| Problem |
Everything from the line containing "Share OneUSA's reply" through the line containing "Task: Click the blue undo arrow icon" in the listing below should be copied exactly, and nothing more.
[Available data Boundary: Start]
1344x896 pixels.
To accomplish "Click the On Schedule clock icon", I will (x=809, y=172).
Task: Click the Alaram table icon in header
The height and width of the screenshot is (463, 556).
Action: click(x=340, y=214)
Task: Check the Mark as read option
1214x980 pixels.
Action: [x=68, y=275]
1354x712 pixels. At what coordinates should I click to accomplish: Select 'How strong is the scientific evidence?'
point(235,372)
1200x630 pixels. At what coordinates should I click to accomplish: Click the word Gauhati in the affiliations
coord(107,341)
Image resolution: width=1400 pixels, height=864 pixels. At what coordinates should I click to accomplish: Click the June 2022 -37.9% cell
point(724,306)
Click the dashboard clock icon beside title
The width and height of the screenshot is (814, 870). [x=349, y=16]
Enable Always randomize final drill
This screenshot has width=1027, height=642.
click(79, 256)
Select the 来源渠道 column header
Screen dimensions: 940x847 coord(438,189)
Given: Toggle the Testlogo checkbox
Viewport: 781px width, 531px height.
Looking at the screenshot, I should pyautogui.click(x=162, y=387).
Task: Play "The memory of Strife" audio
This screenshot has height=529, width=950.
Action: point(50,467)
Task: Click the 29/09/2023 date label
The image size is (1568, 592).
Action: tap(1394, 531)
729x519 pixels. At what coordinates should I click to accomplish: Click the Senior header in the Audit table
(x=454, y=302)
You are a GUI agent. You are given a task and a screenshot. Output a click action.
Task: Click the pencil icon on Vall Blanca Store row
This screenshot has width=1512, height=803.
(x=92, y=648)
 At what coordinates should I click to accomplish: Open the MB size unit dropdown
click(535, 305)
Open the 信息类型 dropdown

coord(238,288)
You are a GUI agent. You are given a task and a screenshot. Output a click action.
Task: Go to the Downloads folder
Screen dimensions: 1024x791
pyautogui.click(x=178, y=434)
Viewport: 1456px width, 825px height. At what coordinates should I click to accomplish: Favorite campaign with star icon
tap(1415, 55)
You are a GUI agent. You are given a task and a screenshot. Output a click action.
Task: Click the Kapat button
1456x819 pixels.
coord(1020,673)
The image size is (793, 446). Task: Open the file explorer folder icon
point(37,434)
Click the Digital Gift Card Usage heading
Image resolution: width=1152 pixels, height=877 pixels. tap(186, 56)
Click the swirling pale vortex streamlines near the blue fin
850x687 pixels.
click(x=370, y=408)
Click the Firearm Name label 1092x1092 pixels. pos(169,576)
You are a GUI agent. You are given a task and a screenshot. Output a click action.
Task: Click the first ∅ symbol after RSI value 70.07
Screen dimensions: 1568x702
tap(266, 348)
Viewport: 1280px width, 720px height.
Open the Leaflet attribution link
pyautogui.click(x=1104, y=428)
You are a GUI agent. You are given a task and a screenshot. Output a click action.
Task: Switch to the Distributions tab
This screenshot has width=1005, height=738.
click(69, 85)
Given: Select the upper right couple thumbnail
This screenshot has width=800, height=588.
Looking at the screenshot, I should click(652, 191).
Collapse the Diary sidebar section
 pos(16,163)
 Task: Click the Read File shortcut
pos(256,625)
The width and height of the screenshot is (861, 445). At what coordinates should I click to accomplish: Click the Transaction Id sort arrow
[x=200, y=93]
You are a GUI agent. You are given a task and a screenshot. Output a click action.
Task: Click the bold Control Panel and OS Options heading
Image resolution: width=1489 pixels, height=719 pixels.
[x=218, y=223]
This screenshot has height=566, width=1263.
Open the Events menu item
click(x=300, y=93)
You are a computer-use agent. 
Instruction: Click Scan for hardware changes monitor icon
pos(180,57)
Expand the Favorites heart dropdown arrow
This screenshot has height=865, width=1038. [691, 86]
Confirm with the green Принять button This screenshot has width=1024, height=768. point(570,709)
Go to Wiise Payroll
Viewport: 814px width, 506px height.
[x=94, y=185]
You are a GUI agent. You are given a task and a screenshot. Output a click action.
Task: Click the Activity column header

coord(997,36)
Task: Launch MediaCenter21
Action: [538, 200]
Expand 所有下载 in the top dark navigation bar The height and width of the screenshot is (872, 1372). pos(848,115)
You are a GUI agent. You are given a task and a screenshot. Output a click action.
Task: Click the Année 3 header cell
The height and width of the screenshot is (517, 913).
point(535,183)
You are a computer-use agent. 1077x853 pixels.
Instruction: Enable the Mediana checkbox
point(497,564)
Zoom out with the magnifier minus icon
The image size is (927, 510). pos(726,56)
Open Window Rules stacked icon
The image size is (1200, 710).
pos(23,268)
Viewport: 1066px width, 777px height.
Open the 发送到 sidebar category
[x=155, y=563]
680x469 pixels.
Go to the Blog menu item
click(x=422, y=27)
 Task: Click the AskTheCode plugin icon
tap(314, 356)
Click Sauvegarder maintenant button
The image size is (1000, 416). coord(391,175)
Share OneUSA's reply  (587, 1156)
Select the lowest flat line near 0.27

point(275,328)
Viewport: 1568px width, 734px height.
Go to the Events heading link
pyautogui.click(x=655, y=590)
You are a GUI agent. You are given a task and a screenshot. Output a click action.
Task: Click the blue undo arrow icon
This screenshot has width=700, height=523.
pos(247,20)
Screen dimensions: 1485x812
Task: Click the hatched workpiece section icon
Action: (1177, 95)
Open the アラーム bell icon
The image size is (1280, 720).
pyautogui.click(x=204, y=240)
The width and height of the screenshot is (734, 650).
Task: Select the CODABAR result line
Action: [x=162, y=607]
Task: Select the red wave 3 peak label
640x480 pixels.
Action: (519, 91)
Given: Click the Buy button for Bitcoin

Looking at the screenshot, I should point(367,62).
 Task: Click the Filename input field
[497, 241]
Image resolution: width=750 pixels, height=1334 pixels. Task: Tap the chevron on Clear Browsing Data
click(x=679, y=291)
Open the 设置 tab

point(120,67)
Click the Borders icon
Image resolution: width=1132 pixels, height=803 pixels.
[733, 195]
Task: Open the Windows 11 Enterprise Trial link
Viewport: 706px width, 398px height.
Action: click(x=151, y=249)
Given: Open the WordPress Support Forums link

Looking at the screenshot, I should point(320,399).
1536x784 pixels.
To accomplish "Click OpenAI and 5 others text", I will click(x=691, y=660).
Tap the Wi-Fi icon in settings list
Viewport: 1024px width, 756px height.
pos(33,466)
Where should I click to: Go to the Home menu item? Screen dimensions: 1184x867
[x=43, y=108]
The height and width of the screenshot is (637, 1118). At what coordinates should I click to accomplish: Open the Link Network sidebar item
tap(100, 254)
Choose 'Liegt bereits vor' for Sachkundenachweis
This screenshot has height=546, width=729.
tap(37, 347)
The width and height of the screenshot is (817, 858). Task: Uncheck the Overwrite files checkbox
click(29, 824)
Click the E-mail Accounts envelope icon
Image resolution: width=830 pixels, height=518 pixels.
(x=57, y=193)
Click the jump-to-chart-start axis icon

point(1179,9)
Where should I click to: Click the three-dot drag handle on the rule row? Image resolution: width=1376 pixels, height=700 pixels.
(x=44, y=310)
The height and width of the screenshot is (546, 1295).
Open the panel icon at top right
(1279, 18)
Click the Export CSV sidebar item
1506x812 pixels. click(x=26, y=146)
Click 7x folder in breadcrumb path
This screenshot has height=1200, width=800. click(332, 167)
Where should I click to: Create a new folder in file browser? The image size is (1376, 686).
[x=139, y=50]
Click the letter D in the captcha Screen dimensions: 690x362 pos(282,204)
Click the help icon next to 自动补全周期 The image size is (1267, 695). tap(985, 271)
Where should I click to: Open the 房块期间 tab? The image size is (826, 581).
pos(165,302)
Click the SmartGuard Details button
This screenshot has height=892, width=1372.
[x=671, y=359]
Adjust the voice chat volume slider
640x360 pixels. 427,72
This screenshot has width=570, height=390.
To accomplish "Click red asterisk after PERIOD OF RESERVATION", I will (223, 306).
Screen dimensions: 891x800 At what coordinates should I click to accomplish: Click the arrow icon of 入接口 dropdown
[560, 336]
[Available data Boundary: End]
| Answer for this exercise |
Share OneUSA's reply  (587, 1156)
Select the lowest flat line near 0.27

point(275,328)
Viewport: 1568px width, 734px height.
Go to the Events heading link
pyautogui.click(x=655, y=590)
You are a GUI agent. You are given a task and a screenshot. Output a click action.
Task: Click the blue undo arrow icon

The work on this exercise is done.